Spectral diffusion of P donors in isotopically-enriched silicon with low $^{29}$Si concentrations
ORAL
Abstract
Spectral diffusion caused by fluctuating magnetic nuclei has been recognized as one of the most severe decohering processes for electrons spins in semiconductor devices.

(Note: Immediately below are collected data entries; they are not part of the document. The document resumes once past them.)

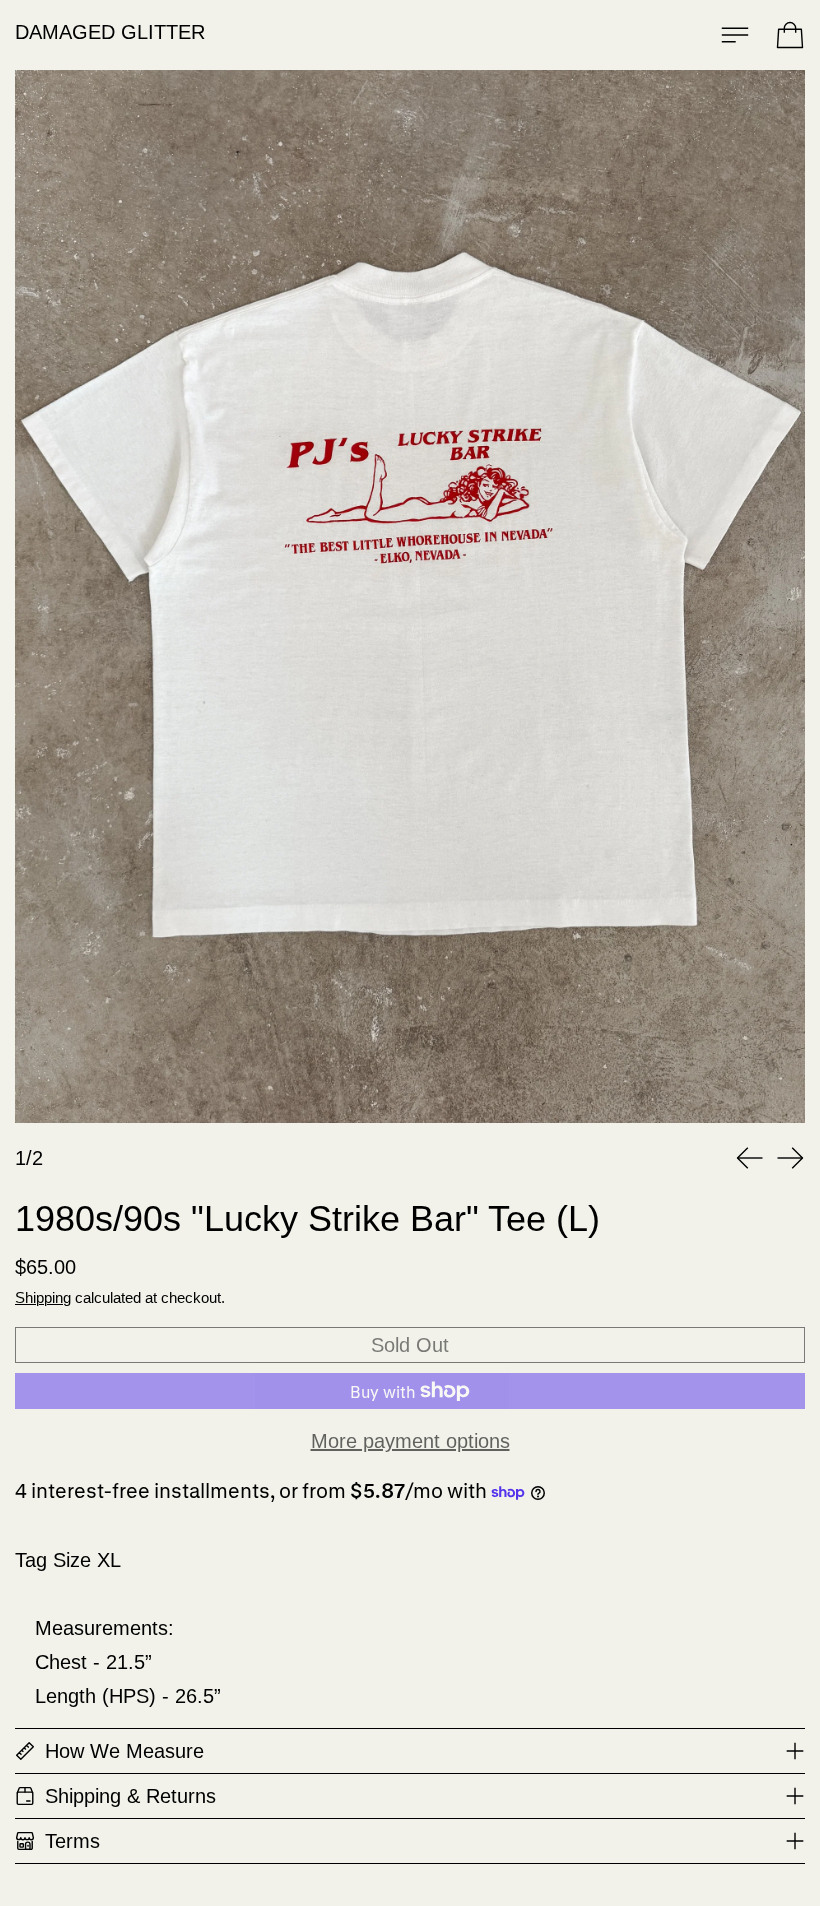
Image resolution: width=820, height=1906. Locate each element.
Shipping (43, 1297)
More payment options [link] (410, 1441)
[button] (410, 596)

Aiming to answer how spectral diffusion scales with concentration of magnetic nuclei in the environment we report X-band pulsed ESR measurements of spectral diffusion for phosphorus donors in silicon at different $^{29}$Si fractional concentrations from natural abundance 4.7\% down to 50 ppm. At all (but 50 ppm) $^ {29}$Si concentrations we found a non-exponential Hahn echo decay which can be best fit using exp(-(t/T$_{SD}$)$^n$); at 50 ppm the spectral diffusion was unmeasurably long. The spectral diffusion parameters, T$_{SD}$ and n, both show a pronounced dependence on orientation of the magnetic field with respect to silicon crystal axes. T$_{SD}$ changes from 0.6 ms at 4.7\% $^ {29}$Si to 18 ms at 800 ppm, while n always stays in the range 2- 3. We find our experimental results in good agreement with the existing theories. The work is funded by DOE and LPS.